## SUPPLIED PASSAGE
<<<<
What a name, eh? I simply had to use it.
It’s what came to mind when I cooked this up. I blame it on the spices—the blend I used for this recipe is really rich, earthy and warm and it turns a plain meal into something perhaps a little more oriental. It’s my all-time favorite way to spruce up regular dishes.
The peppers, garlic and onions are slowly cooked until they almost break apart and release their juices and blend in with the spices perfectly.
But why don’t I stop talking and show you what I mean!
Ingredients:
2 pound drumsticks (or legs)
2 bell peppers
2 sweet pointed peppers
2 sweet onions
1 jalapeno (or chili pepper)
3 garlic cloves
thumb-size piece fresh ginger
1/2 to 1 cup corn
1 tsp curry powder
1 tsp ground coriander (ketoembar)
1/2 tsp ground cumin (djinten)
good pinch ground cinnamon
2 to 3 tbsp mirin
2 tbsp sweet soy sauce
2 tbsp sweet chili sauce
3 tbsp high heat cooking oil
salt and pepper
Optional:
2 cups couscous
chicken or vegetable broth
1 tbsp oil or butter
fresh herbs
lemon juice
Directions:
Real basic ingredients. Nothing fancy.

I still had some drumsticks in the freezer that needed to be used up. Use whatever you like.
>>>>
## DATA EXTRACT
<<<<
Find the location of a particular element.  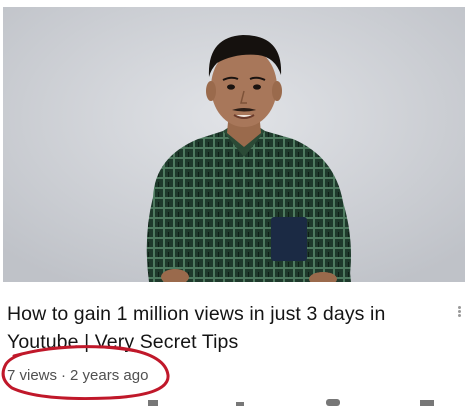

view-count: 7 views is located at coordinates (32, 376).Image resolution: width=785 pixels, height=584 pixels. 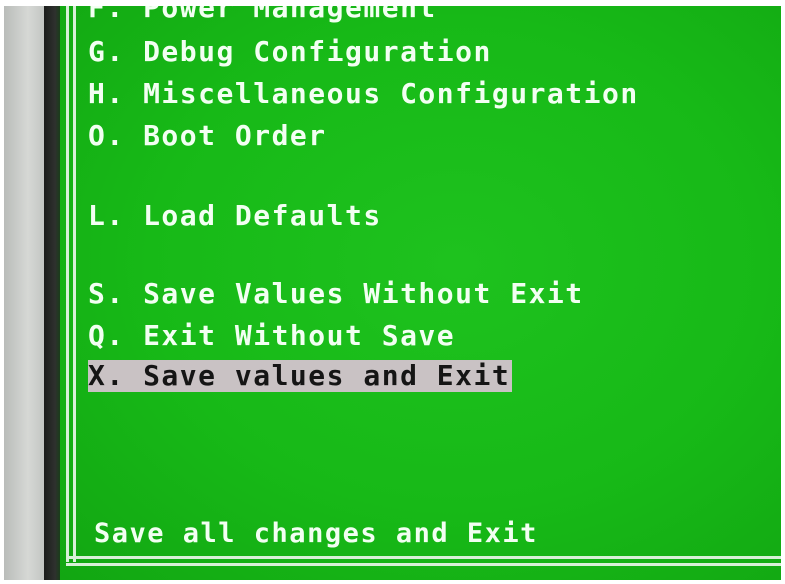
>>>>
## PROBLEM TO WORK ON
Continue the spiced drumstick recipe from where it stops, writing the next part of its directions.

## RESPONSE TO THIS EXERCISE
Season the chicken with salt and pepper or whatever spice mix you want to use.

Prepare to see this Jane’s mixed up salt can in a lot of upcoming photos. It’s important to me to keep spreading the word, even in a food blog.
Remove the seeds and membranes from the peppers and chop them. Not too fine.

Slice the onions in half-quarts and deseed and finely mince the jalapeno or chili pepper. Mine had no heat whatsoever so I added an extra chili pepper.

Had I been brave I would’ve used my guy’s latest addiction. But let’s say I’m very attached to my stomach lining, so I didn’t.

Call me a wuss, see if I care!
I opted for fresh garlic. Grated 3 reasonably sized cloves and peeled and grated the fresh ginger.

Combine the spices in a bowl. Feel free to add a pinch of nutmeg as well. Little garam masala? Go for it!

Heat 2 tbsp oil and brown the chicken. Remove it from the pan and keep it warm under some aluminum foil.

Heat the remaining oil and add the vegetables, garlic and ginger. Season it with some pepper and salt and stir-fry everything for a few minutes.

Add the mixed spices, lower the heat and put the lid on. Let the vegetables simmer for 15 to 20 minutes, until they break apart. Stir now and then but not too often.

My pantry would be so empty without my beloved mirin and sweet soy sauce. Two items I cannot do without.

You can serve this with steamed rice, couscous or even French fries. Whatever makes you happy. I opted for couscous.
Put 2 cups couscous in a bowl and pour hot (boiling) chicken or vegetable broth until you have at least 1/2 an inch (but no more than an inch) of liquid on top of the couscous.

Cover the bowl with plastic wrap and leave it be.
After 15 to 20 minutes the peppers and onions will be all soft.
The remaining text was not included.